### AIM OF THE TASK
Using only the records, tally the lines with "avatar" in them and state that total by itself.

### DATA SUPPLIED
★ ★ ★ ★ ★ ★ ★

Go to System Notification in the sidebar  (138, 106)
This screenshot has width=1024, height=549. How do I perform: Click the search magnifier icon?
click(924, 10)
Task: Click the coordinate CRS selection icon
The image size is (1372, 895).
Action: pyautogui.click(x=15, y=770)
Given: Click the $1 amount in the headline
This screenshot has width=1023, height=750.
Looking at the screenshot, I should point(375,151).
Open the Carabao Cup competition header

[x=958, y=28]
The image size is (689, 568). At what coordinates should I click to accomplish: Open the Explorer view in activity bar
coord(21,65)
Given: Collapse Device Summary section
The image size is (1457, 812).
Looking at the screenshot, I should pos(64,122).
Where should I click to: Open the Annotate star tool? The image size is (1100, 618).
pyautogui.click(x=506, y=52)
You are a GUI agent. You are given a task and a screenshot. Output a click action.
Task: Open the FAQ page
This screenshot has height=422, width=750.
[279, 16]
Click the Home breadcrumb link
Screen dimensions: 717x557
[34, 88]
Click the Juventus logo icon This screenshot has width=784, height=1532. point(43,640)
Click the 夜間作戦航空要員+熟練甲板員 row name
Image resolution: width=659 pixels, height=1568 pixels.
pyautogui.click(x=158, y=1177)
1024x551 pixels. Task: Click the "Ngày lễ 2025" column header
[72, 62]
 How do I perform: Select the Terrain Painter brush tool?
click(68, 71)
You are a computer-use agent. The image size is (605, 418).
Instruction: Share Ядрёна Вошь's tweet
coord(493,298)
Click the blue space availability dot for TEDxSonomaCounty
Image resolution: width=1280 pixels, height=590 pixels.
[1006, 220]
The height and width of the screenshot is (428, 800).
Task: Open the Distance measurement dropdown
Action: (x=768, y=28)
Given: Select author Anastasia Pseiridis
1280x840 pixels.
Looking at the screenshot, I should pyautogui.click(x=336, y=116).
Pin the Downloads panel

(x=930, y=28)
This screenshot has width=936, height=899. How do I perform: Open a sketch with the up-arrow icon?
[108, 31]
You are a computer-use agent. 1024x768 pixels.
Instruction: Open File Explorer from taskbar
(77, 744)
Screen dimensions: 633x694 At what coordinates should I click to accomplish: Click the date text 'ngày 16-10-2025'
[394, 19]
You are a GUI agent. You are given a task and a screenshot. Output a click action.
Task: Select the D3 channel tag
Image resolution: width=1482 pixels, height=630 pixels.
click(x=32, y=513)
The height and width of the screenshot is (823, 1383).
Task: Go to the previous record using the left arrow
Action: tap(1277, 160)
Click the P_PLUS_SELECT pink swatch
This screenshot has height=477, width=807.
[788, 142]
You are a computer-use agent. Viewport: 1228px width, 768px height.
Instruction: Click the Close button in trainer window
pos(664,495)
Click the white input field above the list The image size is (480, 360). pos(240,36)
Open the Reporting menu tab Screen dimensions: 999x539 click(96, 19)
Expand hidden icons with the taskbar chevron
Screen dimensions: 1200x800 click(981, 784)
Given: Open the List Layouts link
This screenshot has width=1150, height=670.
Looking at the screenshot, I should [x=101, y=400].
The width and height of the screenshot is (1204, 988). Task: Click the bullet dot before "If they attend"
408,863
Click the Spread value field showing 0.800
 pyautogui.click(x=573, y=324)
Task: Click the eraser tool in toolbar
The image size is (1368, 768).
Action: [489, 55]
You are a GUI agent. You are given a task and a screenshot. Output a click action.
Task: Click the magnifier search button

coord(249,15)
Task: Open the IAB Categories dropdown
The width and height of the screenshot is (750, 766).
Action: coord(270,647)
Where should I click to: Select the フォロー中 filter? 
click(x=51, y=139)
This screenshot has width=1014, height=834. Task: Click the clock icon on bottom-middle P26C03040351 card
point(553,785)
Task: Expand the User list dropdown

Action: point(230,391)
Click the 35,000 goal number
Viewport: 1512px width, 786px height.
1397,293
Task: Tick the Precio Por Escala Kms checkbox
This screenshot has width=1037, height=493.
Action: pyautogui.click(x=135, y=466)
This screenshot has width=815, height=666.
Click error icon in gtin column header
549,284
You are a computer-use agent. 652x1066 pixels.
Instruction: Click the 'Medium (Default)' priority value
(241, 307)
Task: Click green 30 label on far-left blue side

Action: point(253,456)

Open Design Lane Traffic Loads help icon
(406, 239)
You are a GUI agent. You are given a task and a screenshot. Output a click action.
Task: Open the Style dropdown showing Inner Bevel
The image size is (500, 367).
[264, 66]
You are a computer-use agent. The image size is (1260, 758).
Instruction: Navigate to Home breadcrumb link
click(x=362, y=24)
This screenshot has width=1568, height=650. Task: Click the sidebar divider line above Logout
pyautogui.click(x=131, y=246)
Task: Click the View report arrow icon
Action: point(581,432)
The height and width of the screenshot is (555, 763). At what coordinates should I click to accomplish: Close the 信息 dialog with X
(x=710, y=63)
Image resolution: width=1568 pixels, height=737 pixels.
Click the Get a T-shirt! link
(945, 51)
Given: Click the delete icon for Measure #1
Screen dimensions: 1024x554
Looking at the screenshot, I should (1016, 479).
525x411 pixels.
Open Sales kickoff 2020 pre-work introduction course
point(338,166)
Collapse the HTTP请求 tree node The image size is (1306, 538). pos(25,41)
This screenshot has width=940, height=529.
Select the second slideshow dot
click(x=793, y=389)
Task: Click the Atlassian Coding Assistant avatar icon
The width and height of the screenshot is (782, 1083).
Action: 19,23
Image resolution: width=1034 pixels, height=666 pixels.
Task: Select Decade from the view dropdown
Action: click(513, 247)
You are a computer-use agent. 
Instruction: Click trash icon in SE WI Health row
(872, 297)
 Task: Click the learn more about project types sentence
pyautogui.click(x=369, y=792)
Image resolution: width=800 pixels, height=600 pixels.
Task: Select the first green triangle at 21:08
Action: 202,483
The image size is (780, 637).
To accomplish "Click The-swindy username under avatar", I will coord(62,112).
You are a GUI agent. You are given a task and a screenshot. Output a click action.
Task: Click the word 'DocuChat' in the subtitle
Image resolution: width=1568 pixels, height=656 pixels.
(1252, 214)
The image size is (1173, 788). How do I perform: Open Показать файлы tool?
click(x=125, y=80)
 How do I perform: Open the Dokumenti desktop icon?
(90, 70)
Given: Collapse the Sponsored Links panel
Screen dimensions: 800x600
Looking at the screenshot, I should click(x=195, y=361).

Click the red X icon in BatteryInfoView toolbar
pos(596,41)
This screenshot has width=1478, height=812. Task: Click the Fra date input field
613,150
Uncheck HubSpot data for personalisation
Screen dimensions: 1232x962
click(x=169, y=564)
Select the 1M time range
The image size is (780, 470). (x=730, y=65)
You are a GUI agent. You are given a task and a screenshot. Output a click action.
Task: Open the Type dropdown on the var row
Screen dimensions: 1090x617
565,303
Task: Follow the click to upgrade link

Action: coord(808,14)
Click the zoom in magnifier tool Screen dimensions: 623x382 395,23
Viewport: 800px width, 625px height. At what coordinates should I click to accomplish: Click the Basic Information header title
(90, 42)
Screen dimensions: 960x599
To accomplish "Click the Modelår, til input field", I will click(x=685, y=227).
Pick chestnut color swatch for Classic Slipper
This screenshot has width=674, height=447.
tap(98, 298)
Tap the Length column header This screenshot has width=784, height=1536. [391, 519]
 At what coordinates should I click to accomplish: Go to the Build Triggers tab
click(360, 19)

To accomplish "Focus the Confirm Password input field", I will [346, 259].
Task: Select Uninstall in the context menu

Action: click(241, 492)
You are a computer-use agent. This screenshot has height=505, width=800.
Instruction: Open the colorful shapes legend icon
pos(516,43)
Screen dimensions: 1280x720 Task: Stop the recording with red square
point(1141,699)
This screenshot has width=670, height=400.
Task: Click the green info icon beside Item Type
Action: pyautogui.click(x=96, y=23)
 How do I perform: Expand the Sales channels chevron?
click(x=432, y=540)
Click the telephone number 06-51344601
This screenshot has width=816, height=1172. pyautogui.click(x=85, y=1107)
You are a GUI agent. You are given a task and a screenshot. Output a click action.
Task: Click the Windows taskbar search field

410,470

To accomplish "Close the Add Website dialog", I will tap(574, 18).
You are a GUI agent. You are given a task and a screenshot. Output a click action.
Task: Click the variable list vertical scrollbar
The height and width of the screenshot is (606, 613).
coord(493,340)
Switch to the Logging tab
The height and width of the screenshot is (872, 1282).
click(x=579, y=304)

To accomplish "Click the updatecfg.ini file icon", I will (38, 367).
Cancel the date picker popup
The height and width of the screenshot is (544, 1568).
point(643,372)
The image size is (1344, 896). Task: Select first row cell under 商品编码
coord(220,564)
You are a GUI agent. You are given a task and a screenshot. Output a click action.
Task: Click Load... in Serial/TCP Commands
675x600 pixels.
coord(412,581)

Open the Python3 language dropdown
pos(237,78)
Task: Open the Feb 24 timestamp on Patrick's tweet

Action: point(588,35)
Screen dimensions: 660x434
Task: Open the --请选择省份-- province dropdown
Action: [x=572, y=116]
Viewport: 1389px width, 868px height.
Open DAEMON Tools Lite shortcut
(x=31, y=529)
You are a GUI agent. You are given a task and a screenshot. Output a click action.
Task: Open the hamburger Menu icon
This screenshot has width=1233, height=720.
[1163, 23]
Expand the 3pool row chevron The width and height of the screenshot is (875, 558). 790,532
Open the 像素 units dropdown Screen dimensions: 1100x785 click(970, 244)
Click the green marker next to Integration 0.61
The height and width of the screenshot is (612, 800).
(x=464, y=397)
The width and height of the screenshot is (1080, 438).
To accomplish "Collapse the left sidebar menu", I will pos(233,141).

★ ★ ★ ★ ★ ★ ★

### ANSWER FOR THIS EXERCISE
2